Your basic assumption is incorrect, at least in Kentucky. 

Over the years, I have had numerous swarms move into swarm traps in late Summer, in fact, as late as 6 October, and still survive the Winter. Of course they needed some help, (such as, give them 2 deep frames solid with honey, give them drawn comb, Winter them in a nuc in an open storage shed, feed them on any February and March day that the temperature is above 50 degrees.) Late swarms are normally small, but, like any other swarm, they contain the right mix of bees to go to work immediately, build comb, store honey, and the queen lay small quantities of eggs. Late swarms do survive if you manage them properly.

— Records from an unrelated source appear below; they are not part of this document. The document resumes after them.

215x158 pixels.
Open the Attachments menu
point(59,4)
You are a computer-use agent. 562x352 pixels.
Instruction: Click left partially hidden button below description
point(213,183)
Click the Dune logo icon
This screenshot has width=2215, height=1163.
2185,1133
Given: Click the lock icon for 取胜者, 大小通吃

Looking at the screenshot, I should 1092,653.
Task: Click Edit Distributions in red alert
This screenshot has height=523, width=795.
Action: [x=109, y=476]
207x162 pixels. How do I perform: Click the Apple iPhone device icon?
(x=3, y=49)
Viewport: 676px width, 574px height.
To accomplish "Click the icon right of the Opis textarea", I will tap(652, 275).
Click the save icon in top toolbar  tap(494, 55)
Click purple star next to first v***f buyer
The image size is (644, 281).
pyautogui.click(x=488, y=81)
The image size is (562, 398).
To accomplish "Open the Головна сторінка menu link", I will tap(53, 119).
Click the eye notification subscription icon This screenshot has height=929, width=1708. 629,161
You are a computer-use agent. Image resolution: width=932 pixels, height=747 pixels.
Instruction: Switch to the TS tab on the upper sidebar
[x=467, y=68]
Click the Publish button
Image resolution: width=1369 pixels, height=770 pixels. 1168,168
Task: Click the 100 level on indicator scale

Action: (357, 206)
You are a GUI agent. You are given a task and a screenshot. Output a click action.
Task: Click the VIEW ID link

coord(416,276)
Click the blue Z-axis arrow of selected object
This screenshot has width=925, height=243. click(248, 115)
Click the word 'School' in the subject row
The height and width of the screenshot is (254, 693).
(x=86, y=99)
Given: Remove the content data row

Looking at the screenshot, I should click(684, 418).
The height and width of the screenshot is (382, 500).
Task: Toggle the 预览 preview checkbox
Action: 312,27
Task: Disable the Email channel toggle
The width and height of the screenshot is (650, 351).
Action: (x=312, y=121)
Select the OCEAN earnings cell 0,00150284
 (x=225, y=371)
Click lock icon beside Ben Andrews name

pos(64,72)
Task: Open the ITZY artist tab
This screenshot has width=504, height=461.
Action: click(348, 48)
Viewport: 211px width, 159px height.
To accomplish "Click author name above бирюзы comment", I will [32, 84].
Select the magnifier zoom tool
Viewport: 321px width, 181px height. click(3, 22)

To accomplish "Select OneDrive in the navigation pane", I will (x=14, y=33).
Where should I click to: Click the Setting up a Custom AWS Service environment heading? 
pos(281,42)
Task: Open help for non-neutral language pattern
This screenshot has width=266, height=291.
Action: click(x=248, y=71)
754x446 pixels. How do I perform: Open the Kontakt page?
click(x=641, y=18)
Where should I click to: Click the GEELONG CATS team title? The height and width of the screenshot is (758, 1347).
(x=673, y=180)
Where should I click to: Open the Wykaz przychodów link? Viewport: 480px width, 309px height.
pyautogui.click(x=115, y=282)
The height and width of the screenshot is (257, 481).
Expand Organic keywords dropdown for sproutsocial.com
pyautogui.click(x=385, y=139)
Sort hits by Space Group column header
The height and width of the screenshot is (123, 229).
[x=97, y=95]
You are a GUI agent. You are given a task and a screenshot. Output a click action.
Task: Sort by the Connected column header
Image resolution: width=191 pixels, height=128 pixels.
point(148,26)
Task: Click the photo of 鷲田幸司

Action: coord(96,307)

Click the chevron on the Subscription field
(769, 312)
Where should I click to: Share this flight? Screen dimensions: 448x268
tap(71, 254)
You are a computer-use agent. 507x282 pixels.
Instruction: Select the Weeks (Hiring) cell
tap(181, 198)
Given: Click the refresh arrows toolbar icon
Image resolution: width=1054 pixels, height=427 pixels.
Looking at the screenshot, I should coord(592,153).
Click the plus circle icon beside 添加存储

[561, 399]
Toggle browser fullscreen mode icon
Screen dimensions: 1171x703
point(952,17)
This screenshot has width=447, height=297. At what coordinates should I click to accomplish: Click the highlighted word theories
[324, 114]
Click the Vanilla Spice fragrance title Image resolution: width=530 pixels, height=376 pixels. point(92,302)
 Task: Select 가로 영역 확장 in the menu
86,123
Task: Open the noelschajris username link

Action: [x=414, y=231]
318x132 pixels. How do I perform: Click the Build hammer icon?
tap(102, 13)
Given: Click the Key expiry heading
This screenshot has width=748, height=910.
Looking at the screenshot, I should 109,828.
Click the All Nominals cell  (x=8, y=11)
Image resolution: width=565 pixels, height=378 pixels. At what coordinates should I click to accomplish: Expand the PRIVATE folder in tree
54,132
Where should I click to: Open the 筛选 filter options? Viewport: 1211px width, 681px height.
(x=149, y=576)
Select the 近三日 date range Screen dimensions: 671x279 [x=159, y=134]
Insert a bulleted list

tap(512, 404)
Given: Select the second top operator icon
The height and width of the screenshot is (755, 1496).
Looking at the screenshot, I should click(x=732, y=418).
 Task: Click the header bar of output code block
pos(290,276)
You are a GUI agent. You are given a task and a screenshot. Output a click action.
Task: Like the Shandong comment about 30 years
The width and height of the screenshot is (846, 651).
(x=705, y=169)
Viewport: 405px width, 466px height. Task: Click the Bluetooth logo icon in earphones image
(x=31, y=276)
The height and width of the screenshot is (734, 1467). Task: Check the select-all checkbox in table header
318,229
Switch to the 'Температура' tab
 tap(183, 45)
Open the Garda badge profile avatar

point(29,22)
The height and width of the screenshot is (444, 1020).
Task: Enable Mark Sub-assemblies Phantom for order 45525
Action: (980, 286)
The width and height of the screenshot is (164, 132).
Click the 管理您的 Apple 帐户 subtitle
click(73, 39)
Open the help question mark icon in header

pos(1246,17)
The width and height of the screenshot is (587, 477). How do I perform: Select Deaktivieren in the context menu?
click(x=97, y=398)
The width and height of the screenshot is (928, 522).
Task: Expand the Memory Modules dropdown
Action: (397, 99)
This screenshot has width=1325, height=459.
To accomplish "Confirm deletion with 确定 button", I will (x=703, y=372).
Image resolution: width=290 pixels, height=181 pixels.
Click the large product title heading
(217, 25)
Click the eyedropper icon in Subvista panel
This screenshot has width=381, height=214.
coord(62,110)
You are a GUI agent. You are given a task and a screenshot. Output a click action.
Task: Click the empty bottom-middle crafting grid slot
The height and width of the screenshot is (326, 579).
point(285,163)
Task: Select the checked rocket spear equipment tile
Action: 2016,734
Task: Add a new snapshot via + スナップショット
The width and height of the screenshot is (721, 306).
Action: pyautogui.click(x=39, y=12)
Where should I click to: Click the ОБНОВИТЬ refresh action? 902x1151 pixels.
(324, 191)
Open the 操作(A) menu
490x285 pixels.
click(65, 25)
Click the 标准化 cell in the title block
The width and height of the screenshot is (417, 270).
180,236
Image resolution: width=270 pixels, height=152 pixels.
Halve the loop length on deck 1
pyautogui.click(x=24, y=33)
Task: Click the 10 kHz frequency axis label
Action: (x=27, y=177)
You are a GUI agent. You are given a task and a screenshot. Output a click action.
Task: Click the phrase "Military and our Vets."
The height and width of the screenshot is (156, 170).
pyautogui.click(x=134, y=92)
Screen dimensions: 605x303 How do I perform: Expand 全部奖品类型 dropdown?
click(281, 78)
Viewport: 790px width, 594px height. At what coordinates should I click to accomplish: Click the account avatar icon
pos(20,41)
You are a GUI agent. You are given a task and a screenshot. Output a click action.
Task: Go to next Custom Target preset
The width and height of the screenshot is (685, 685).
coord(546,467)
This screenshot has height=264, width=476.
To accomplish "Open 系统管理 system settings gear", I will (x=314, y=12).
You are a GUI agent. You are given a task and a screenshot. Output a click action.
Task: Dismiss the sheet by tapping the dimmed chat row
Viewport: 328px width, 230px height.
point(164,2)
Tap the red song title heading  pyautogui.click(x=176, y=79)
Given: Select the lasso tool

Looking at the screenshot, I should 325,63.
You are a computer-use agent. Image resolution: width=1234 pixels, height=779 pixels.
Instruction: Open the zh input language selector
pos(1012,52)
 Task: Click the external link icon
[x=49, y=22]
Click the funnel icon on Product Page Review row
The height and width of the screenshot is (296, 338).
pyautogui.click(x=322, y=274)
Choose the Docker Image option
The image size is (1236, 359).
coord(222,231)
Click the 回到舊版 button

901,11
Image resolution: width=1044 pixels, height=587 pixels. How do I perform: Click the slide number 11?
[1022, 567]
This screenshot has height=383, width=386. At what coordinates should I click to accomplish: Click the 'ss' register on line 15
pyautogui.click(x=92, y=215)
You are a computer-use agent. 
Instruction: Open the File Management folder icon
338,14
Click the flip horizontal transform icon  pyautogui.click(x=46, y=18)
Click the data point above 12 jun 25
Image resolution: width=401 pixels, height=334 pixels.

I have the absolute highest respect for Charlie B so I hesitate to disagree with his post above, but, late Summer swarms are going somewhere. They may very well move into your empty box. I think what Charlie meant to say was, It will be very difficult with no drawn comb, and, resources that you can manipulate, to get them through the Winter. Swarms are looking for a place to go, and, they will go into any place that will suit their needs. An empty bee box is no worse than an empty water meter: an empty bee box is no worse than the walls of a shed, or, an old house, etc.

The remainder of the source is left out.